Suellen Rayanne Linhares Ribeiro (Rio Claro, January 9, 1999), also known in social medias as Trans de Direita (right-wing trans woman), is a Brazilian politician and internet personality, considered one of the leading voices of the Brazilian LGBTQ rights movement. She gained notoriety in 2016 to be a transgender woman who supported Jair Bolsonaro. Politically, she identifies as a conservative, as a member of the Brazil Union party.

== Life ==
Suellen has completed high school and lives in Rio Claro, in the interior of São Paulo state.

She gained visibility on social media through her various stances against what she defines as gender ideology, opposing various positions held by the LGBTQ community, and rejecting the concept of a transgender child. She advocates for the existence of only two genders and opposes transgender women using women's restrooms, proposing the creation of a third restroom for such situations.
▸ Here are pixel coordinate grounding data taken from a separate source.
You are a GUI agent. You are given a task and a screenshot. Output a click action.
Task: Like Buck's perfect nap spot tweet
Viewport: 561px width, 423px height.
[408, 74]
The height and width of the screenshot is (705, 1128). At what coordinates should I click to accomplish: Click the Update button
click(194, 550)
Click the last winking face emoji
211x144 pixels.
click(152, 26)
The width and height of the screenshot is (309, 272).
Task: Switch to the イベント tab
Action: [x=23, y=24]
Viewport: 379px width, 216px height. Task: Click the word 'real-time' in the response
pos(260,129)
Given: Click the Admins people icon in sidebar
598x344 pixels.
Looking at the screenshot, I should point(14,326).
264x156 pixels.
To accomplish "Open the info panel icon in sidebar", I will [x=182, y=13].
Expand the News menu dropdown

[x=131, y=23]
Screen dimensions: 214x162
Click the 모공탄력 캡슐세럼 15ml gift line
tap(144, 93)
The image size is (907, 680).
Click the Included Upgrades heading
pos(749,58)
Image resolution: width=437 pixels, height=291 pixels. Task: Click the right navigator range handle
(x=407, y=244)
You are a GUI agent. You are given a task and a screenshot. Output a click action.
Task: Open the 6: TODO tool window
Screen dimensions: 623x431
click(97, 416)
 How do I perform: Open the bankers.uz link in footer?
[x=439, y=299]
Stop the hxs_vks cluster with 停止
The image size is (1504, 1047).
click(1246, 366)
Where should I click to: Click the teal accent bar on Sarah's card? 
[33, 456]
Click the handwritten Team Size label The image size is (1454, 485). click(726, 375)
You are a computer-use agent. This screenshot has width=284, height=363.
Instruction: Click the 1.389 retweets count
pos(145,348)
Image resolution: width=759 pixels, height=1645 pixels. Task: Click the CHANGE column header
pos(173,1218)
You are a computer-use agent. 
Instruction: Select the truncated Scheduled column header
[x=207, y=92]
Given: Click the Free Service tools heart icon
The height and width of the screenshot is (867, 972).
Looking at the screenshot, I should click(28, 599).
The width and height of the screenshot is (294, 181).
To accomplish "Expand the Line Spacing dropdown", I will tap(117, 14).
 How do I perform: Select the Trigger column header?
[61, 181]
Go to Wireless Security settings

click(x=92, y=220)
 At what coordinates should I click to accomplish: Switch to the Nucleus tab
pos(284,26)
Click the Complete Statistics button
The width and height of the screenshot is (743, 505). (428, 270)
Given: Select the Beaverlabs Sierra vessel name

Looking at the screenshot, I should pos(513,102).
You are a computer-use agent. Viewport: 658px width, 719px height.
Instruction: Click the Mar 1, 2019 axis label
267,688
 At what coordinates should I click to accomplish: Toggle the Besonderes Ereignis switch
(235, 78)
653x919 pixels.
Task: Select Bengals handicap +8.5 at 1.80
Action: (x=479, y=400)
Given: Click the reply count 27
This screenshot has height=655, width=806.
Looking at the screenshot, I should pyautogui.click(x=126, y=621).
In 2024, she ran for city council in Rio Claro as a candidate for Brazil Union, receiving only 83 votes, which were not enough to win the election.

In February 2025, she attended a dinner hosted by Jair Bolsonaro's Liberal Party (PL), which marked the opening of the PL's 1st National Communication Seminar, as part of the party’s strategy to expand its presence on social media and strengthen its internal communication. The dinner was also attended by leading right-wing digital influencers, such as Dom Lancelotti, founder of the "Gays with Bolsonaro" movement; Nayara Thaf, president of the Conservative Student Union; and federal deputy Nikolas Ferreira, as well as several key party figures, including party president Valdemar Costa Neto, Senate opposition leader Rogério Marinho, and Jair Bolsonaro himself.